The ViSi Mobile monitoring system includes a three-axis accelerometer that characterizes patients' orientation and activity.[41] It captures posture status as upright 90 degrees, upright 45 degrees, supine, lying on the side, walking, and fallen. We defined mobilization as standing or sitting position, with standing defined "walking" posture and sitting as "upright 90 degrees" posture. When more than one posture was detected during a 15-s interval, a combined posture was recorded. For example, if a patient walked and sat upright 45° during a single 15-s interval, the posture would be recorded as upright 45 degrees and walking. Combined postures were considered as mobilization if one of the components was eligible. Neither patients nor clinicians had access to mobilization data.

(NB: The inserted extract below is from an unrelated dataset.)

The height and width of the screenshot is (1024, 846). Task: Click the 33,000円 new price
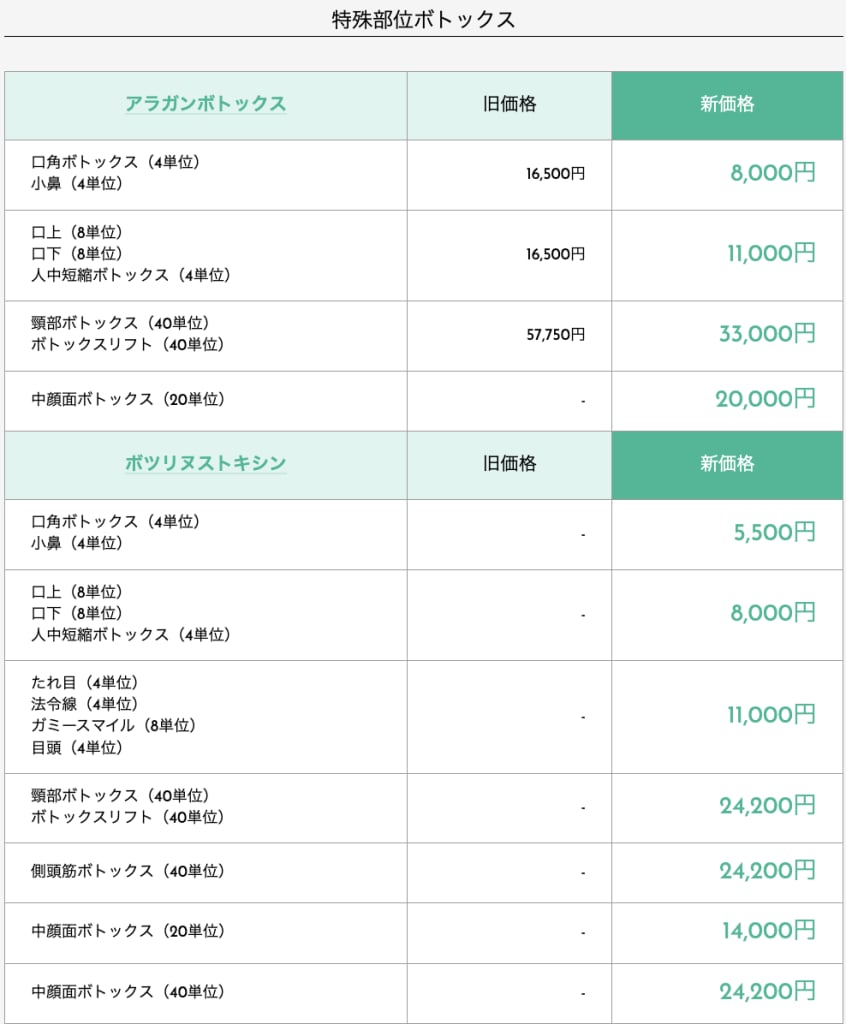(x=768, y=334)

The exploratory outcome was a composite of postoperative complications, including myocardial injury (defined as either a postoperative peak fourth-generation troponin T concentration 0.03 ng/ml or greater within the first 7 days after surgery, apparently of cardiac origin, or an International Classification of Diseases code for myocardial infarction);[42] stroke or transient ischemic attack; venous thromboembolism; pulmonary complications; and all-cause in-hospital mortality (appendix, Table A1). Data were extracted from patients' electronic medical records, the anesthesia record-keeping system, and pharmacy records.

Statistical Methods

Gaps in activity/posture monitoring were removed and subtracted from total monitoring time, so that each patient's mobilization was calculated as hours of mobility per day by multiplying average mobilization minutes per monitoring hour by 24 h/day. Around 4% of all postures were recorded as unknown and were treated as missing and removed. Demographic and clinical characteristics of patients were summarized and presented by time-weighted average pain score category in Table 1, only for presentation purposes.

For the primary analysis, a quantile regression model was used to assess the association between time-weighted average pain score and mobilization time, in hours per day. A similar model was used to secondarily assess the association between opioid consumption during the first 48 postoperative hours and mobilization time. The associations were adjusted for all demographics and surgical variables in Table 1.

We conducted four sensitivity analyses. The first evaluated associations between time-weighted average pain scores and opioid consumption and postoperative mobilization, restricted to patients older than 65 yr. Second, we restricted the definition of mobilization to include only standing position. Third, we restricted the analysis to daytime, defined as 7 PM. For our final sensitivity analysis, we restricted the analysis to the first 24 postoperative hours.

For our exploratory analysis, the incidence of a composite of myocardial injury, stroke or transient ischemic attack, venous thromboembolism, pulmonary complications, and all-cause in-hospital mortality was summarized by quartiles of mobilization time.

We did two post hoc analyses. First, we fitted a quantile regression model with interaction between surgical approach (open or laparoscopic) and both exposures (pain and opioid consumption) with mobilization time as the outcome; and second, we explored the relationship between the mobilization time in hours per day and the composite of postoperative complications through a logistic regression model adjusting for age, sex, race, and surgery duration.

We performed a complete case analysis, as participants with missing data were excluded. Data were assumed to be missing at random. The significance level was 0.025 for each association (pain and mobilization/opioid consumption and mobilization) after Bonferroni correction for the primary and secondary analyses. All analyses were conducted using the Statistical Analysis System (SAS) statistical software package, version 9.04.01 (SAS Institute Inc., USA).

Power Consideration

We did a simulation using quantile regression to calculate the effect size we could detect. With the current sample size, we had more than 90% power for detecting a 0.2-h reduction in mobilization per day for each unit increase in pain score, or to detect a 0.13-h reduction in mobilization per day for each doubling of morphine consumption at a significance level of 0.025.